Question

Consider the following redox equation Mn(OH)2(s) + MnO4 –(aq)  MnO42 –(aq) (basic solution) When the equation is balanced with smallest whole number coefficients, what is the coefficient for OH –(aq) and on which side of the equation is OH –(aq) present?

Answer 1

Answer : The balanced chemical equation is,

$2MnO_4^-(aq)+Mn(OH)_2(s)+4OH^-(aq)\rightarrow 3MnO_4^{2-}(aq)+2H_2O(l)$

The coefficient for $OH^-$ is, 4 and on reactant side of the equation $OH^-(aq)$ is present.

Explanation :

Rules for the balanced chemical equation in basic solution are :

• First we have to write into the two half-reactions.
• Now balance the main atoms in the reaction.
• Now balance the hydrogen and oxygen atoms on both the sides of the reaction.
• If the oxygen atoms are not balanced on both the sides then adding water molecules at that side where the more number of oxygen are present.
• If the hydrogen atoms are not balanced on both the sides then adding hydroxide ion $(OH^-)$ at that side where the less number of hydrogen are present.
• Now balance the charge.

The half reactions in the basic solution are :

Reduction : $Mn(OH)_2(s)+1e^-\rightarrow MnO_4^{2-}(aq)$ ......(1)
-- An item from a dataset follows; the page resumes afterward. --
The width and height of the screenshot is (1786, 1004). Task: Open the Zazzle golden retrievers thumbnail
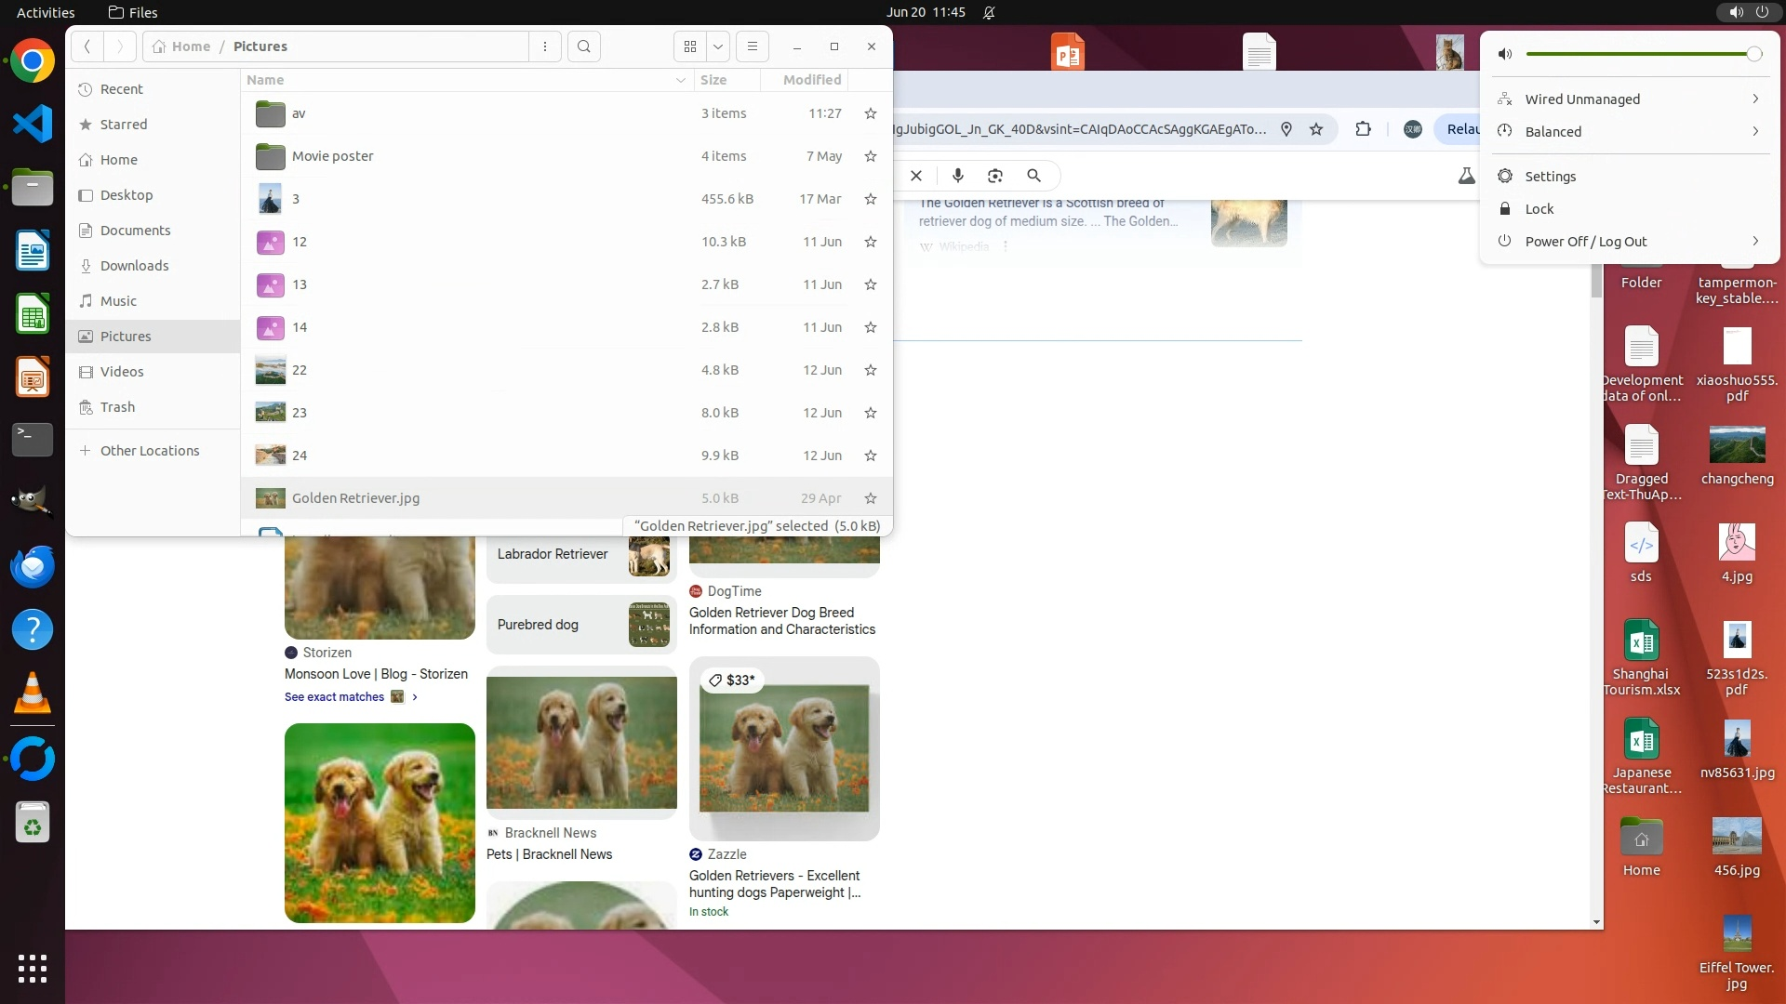click(x=784, y=748)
Oxidation : $MnO_4^-(aq)+4OH^-(aq)\rightarrow MnO_4^{2-}(aq)+2H_2O(l)+2e^-$.....(2)

Now multiply the equation (1) by 2 and then added both equation, we get the balanced redox reaction.

The balanced chemical equation in a basic solution will be,

$2MnO_4^-(aq)+Mn(OH)_2(s)+4OH^-(aq)\rightarrow 3MnO_4^{2-}(aq)+2H_2O(l)$

Thus, the coefficient for $OH^-$ is, 4 and on reactant side of the equation $OH^-(aq)$ is present.